„Drinnen“ oder „Draußen“: Exklusion von Schüler*innen mit sonderpädagogischem Förderbedarf aus „inklusiven“ Lerngruppen

Ein Fortbildungssetting zu unterrichtsorganisationalem Handeln

Autor/innen

  • Ramona Lau Wissenschaftliche Einrichtung Oberstufen-Kolleg der Universität Bielefeld
  • Anika Lübeck Wissenschaftliche Einrichtung Oberstufen-Kolleg der Universität Bielefeld

DOI:

https://doi.org/10.11576/dimawe-4128

Schlagworte:

Zieldifferenz, Exklusion, sequenzanalytische praxisreflexive Kasuistik, Lehrer*innenfortbildung

Abstract

In „inklusiven“ Lerngruppen werden Schüler*innen mit und ohne sonderpädagogischen Förderbedarf zieldifferent, aber gemeinsam unterrichtet.
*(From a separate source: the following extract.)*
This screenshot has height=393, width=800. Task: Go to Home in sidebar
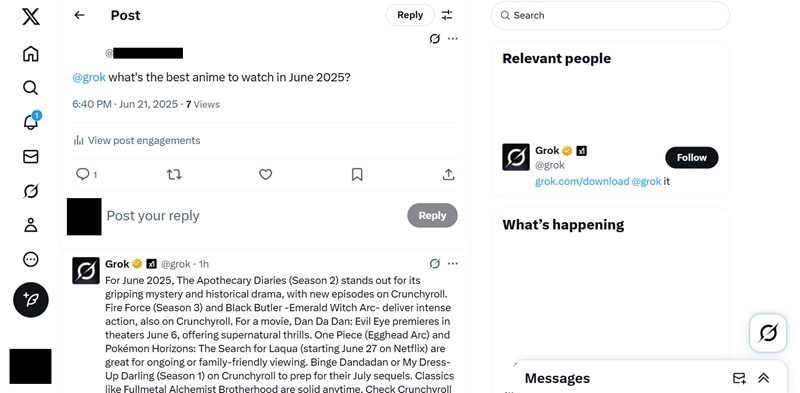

Um in dieser Vielfalt Leistungsanforderungen zielgruppenadäquat einbringen und umsetzen zu können, wird durch Lehrkräfte zuweilen eine mehr oder weniger dauerhafte Teilung der Lerngruppe gemäß der vorliegenden Förderbedarfe vorgenommen. Diese Gruppenteilung kann nur ein Fach, ggf. aber auch mehrere Fächer betreffen. In diesem Beitrag stellen wir ein Fortbildungssetting vor, das ein solches unterrichtsorganisationales Handeln thematisiert. Mit dem hier zur Verfügung gestellten Fortbildungsmaterial kann anhand der Reflexion von Schüle-r*innenaussagen zur Teilung ihrer Lerngruppe eine Auseinandersetzung mit unterrichtsorganisationalem Handeln in „inklusiven“ Lerngruppen angestoßen und somit eine weitere Professionalisierung im Themenfeld Inklusion ermöglicht werden. Abgerundet wird dieser Beitrag mit der Vorstellung von Erfahrungen, die mit dem Fortbildungssetting im thematischen Kontext gemacht wurden.